I begged God, I admit it. I begged him for a miracle. I begged him to show the doctors they were wrong, that there was something they could do and Scott's life could be saved. I begged him to show his amazing healing. I begged him to give them more time and to bring Scott back to a level of consciousness where he would be able to tell his family all his dreams for them, where they could spend days together sharing their love, their stories, remembering past memories and creating new ones.
And then I begged for understanding. Help God to see why this is happening, Help me to accept that this is your will. Help me to come to terms with this.
And with that acceptance (which I don't have but knew that I had to come to terms with) I proceeded to pray over this family from where I could see their home.
I prayed for Christine. For the times that would come when she would be lying in bed and the tears would fall and for the emptiness she felt in her heart but also in her bed...when the space beside her seemed so vastly empty and her arms ached to hold her husband again and she ached to be held. I prayed that she would feel the warmth of his arms holding her, that she would feel his presence and know he was there and always would be. That she would know only their bodies were separated but their hearts were forever joined. I prayed that she would always hear his voice in her head, encouraging her, loving on her, living within her.
I prayed for Katelyn. I prayed that when she walks down the aisle on the day of her wedding and she's missing that opportunity that all girls dream of; being on Daddy's arm, that she would sense Scott, her sweet Daddy, that she would actually be able to feel the pressure of his arm on hers, that she would see her mom's tears and know that they were tears from a Daddy who missed her and was sad that he'd missed this day but also tears of joy at the love that she had in the man she was walking towards at the front of that church.
I prayed that Emma would hear the clapping sounds of her Dad's hands as she walks across that stage in June to get her grade 8 diploma and again in 4-5 years when she gets her highschool one. That she can hear his voice telling her just how proud he is of her and all she has accomplished...and just how beautiful she looks in her grad dress.
And I prayed for Darnell. I asked God to make sure that Scott's cheers for Darnell's goals in hockey would ring out over the crowd and that Darnell would never have any doubt that his dad, his biggest fan, was there watching his game.

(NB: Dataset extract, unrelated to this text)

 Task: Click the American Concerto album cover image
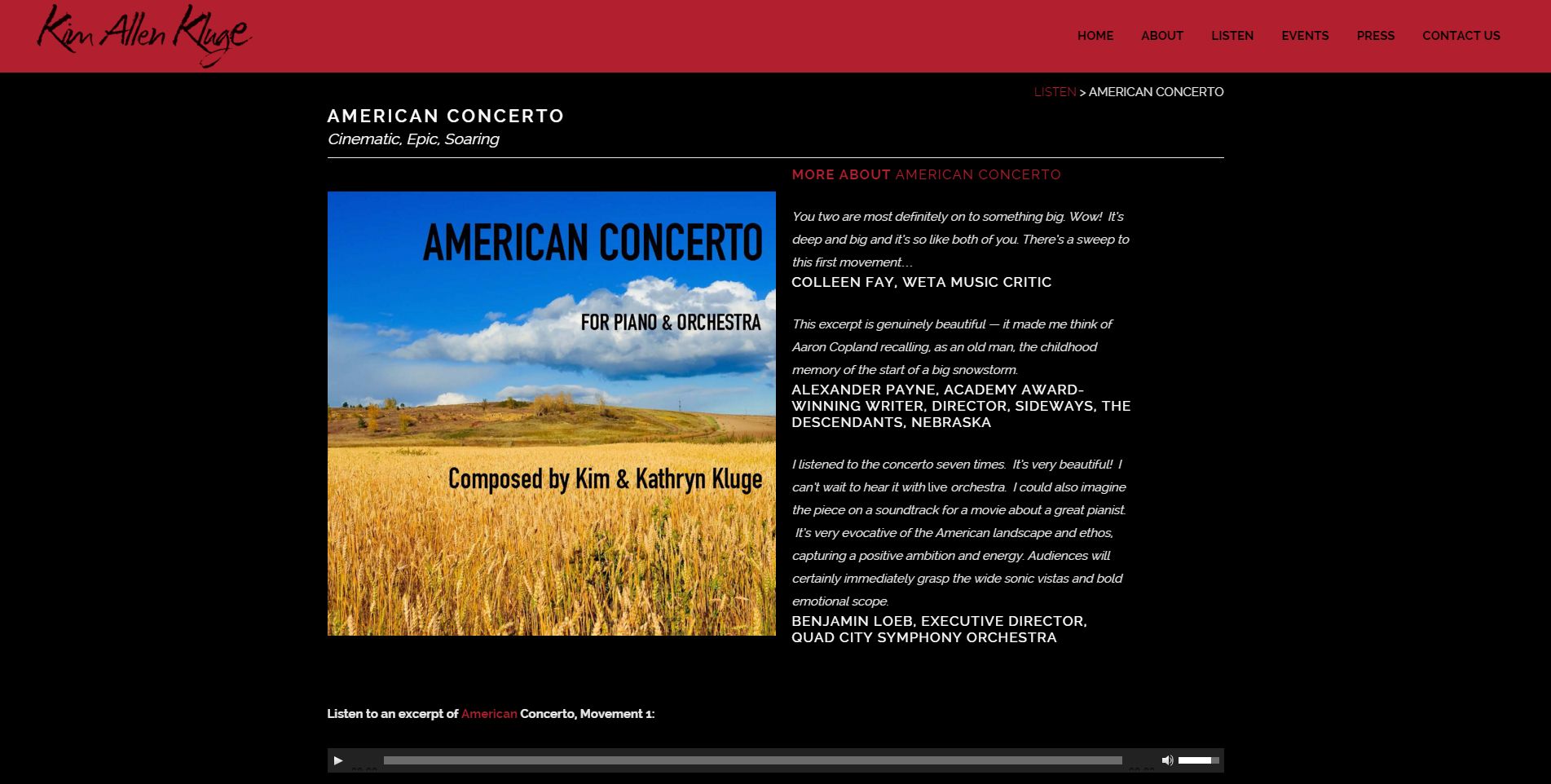[551, 413]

And then I cried some more as I am crying now and asked God to help me understand, help me accept what I can't understand. I asked him to help me and all around us to accept that His ways aren't our ways and that when we prayed for healing for Scott we had to accept that God's version of healing might not be the version we had in mind, the version we desired with all our hearts.
And today I know that God did heal Scott, I know that he made Scott whole again, full of life, love and energy....I just wish it didn't have to hurt so much and that tears did not seem to fall so easily.
Yesterday at the funeral a young family friend sang this song. And I am trying so hard to keep it in my heart....
"When I Get Where I'm Going"
But when I get where I'm going and I see my maker's face, I'll stand forever in the light of his amazing grace.
It's something that I have to remind myself at times...that when I get there I won't just see the loved ones who've gone before me but that I will see the Lord and that I will forever be in the presence of His amazing grace, His ability to forgive all our sins, all our mistakes, all our wrongs and watch Him wipe that away just as he wipes away our tears. There it will be tears of happiness...for we are home, we are back with Him. Our sins will be shed, our struggles forgotten. What a place that is!
For now we are here and we miss Scott. But if we close our eyes we can imagine him in the light of God, forever smiling down on us. He wants us to celebrate that smile, that love and that zest for life he had and not to cry for him...he's home now.